Research Areas 

Analog Circuit Design

Our current research in this area is on circuit design techniques for short-channel CMOS technologies. Low voltage and low power-dissipation are often key considerations. Area-efficiency is also a very significant issue in these processes, since it relates to cost of implementation. We are exploring the design of front-end circuits such as low-noise amplifiers and oscillators that seek to minimize die-area while meeting the required performance metrics. The design of high-speed and high-frequency circuits, where classical analog feedback cannot be relied upon for minimizing process sensitivity is also being studied.

RFICs and Wireless Systems

This work explores efficient transceivers, frequency synthesis techniques and low-power radio front-ends for ISM-band and other narrow-band wireless applications, and for emerging systems such as Ultra Wideband, Cognitive Radio and wireless sensor networks, where power minimization is critical.  We are also investigating techniques for efficient signaling and interference cancellation in these applications.

Device technology has a significant influence on the definition of wireless systems. This can be clearly observed in the case of emerging broadband wireless systems such as Ultra Wideband. As part of this research, we are studying the interplay between devices, circuits and systems and the problem of optimizing wireless systems for specific device technologies.

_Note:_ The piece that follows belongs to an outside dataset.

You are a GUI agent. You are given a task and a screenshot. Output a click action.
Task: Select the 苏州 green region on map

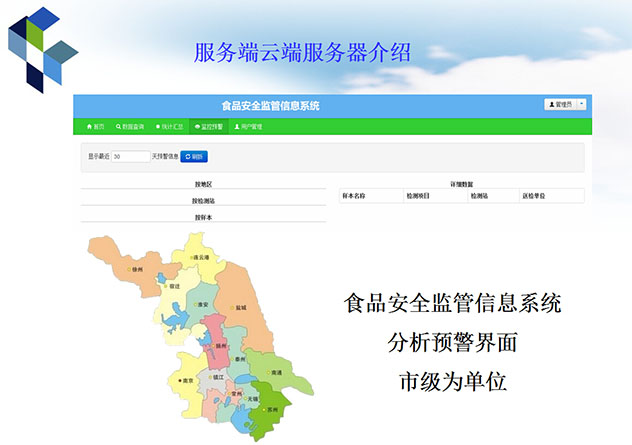coord(269,408)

Parasitic Noise and Coupling Mechanisms in ICs

Silicon substrates present a finite distributed impedance to the devices that are fabricated on the surface. This allows devices to communicate through a parasitic coupling path. IC package and board impedance can provide other parasitic coupling paths. Noise coupling and substrate losses can be deleterious and in fact can set the bounds on achievable performance in high-dynamic range systems such as transceivers for cellular telephones. We are studying by means of modeling and measurement the degradation in circuit performance due to these parasitic noise mechanisms and coupling paths. This research also includes techniques for mitigation of these effects. As a part of this effort we are investigating functional macromodeling of mixed-signal cores for rapid and accurate estimation of coupled noise.